Stored records:
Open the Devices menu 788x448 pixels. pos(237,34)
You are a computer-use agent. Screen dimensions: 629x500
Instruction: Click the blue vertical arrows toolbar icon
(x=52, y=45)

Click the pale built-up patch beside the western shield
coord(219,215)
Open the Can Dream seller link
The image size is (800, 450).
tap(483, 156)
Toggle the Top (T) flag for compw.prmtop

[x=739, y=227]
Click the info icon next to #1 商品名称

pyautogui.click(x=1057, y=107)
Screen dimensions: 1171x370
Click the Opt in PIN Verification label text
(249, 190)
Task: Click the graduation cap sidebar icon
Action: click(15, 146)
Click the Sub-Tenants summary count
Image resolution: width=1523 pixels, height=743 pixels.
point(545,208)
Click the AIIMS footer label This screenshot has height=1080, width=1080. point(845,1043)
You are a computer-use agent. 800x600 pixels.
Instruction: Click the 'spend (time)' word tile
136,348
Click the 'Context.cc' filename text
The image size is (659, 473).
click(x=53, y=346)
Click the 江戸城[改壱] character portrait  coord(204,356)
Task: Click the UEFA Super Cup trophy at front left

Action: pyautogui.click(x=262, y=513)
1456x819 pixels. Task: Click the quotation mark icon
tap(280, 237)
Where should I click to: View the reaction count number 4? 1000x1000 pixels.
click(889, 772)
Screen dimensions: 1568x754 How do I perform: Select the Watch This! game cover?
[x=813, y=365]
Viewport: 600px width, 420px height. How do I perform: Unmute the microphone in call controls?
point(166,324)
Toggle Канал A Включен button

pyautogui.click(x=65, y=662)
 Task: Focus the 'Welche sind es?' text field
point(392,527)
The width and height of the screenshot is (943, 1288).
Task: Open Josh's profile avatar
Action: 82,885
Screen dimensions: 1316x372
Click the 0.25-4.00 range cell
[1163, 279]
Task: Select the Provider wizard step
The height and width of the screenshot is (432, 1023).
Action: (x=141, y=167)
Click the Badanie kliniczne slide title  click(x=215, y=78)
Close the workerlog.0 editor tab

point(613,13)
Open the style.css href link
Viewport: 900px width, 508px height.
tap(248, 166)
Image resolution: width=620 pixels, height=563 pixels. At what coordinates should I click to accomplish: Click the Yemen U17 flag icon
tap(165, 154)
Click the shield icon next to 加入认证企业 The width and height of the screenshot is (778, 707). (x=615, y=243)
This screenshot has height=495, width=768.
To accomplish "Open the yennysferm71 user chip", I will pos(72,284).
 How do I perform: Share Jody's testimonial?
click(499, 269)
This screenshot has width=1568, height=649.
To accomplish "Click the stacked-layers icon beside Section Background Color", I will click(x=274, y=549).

Task goal. Tally the lines in the records containing the string "computer"; output only the tally.

Exercise result. 2